Linzer Bürgermeister erbost

Um 10.15 Uhr gingen alle Informationen zur Ampel auf der neuen Webseite https://corona-ampel.gv.at/ online, und nur 45 Minuten später gab es die erste Reaktion einer betroffenen Region: Der Linzer Bürgermeister Klaus Luger (SPÖ) gab bekannt, die Gelb-Schaltung "seiner" Stadt zu ignorieren und "keine wie immer gearteten Verschärfungen" durchzuführen. Man sei "einigermaßen überrascht, um nicht zu sagen entsetzt" über diese Einstufung. Auch Gesundheitsstadtrat Michael Raml (FPÖ) konnte die Schaltung nicht nachvollziehen: 59 Infizierte auf rund 207.000 Einwohner seien rund 0,3 Promille, "bei so einem niedrigen Wert würde einem nicht einmal der Führerschein entzogen".

Schützenhilfe gab es von Oberösterreichs Landeshauptmann Stelzer. Die Gelbschaltung für Linz sei "unverständlich und auf Basis objektiver Zahlen nicht nachvollziehbar". Es werde daher keine Empfehlung des Landes für Verschärfungen in Linz geben, erklärte Stelzer.  Auch in Wien regte sich Unmut. Bürgermeister Ludwig beklagte "mangelnde Transparenz": "Die Kriterien für die Ampel-Stellung müssen nachvollziehbar sein."

"Kein Grund zur Dramatik"

Gesundheitsminister Rudolf Anschober (Grüne) betonte gegenüber den "gelben" Regionen, diese Einstufung sei "kein Grund zur Dramatik", denn eines sei klar: "Städte haben es schwerer" - und daher gebe es keinen Grund für Vorwürfe.
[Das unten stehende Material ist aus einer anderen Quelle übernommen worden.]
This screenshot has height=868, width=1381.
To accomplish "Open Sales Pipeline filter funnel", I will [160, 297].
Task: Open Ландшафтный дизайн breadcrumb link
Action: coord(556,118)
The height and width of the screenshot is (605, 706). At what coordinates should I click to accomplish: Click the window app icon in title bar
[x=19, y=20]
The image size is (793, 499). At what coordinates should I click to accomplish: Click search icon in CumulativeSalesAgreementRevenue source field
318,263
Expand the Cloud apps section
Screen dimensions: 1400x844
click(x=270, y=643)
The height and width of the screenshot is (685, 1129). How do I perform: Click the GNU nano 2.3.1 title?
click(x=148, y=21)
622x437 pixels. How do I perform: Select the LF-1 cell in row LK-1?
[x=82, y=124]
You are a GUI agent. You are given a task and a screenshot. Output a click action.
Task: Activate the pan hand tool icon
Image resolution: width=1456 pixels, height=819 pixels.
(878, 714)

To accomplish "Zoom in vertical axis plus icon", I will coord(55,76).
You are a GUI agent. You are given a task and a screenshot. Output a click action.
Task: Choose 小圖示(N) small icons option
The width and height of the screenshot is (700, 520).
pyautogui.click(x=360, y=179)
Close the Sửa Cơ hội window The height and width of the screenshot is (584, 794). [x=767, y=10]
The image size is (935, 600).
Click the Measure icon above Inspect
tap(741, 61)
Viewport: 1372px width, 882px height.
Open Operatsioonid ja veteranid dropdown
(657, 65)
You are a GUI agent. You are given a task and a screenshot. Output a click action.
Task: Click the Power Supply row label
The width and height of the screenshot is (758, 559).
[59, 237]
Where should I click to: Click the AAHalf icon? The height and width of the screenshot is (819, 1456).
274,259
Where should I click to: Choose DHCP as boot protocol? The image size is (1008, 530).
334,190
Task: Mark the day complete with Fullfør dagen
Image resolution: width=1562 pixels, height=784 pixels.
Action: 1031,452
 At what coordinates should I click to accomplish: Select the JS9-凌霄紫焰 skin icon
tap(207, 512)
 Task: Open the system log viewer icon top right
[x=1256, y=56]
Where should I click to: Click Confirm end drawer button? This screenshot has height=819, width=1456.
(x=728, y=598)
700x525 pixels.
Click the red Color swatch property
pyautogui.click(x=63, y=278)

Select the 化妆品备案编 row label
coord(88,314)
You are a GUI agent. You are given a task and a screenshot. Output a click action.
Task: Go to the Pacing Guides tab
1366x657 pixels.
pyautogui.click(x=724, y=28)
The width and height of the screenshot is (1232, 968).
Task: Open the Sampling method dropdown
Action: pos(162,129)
Der Ressortleiter verriet auch, dass es noch weitere sechs Regionen gegeben habe, bei denen die "7-Tagesinzidenz" eine Einstufung durch die Corona-Kommission notwendig machte, die dann aber aufgrund der vier Indikatoren zur weiteren Beurteilung nicht "gelb" wurden. Näher betrachtet wurden etwa in diesem Zusammenhang die Städte Innsbruck, Wels oder der Bezirk Linz-Land.

Vermerkt ist das ebenfalls auf der neuen Seite, denn die "Empfehlung der Corona-Kommission" vom Donnerstag steht dort zum Download bereit. Dieses vom Gesundheitsminister als "Schub an Transparenz" bezeichnete Vorgehen sollte für die - von Bürgermeister Luger vermisste - Nachvollziehbarkeit der Entscheidung sorgen, da dort alle Grundlagen für die Entscheidungen aufgelistet sind.

Anschober warnte am Freitag auch, dass "Grün kein Freibrief" sei: "Wir müssen weiterhin achtsam sein", es seien weiterhin die Basismaßnahmen wie regelmäßiges Händewaschen und Abstand halten umzusetzen. Die Ampel sei nichts Statisches, da gebe es Dynamik nach oben und unten.

"Gemmas an!"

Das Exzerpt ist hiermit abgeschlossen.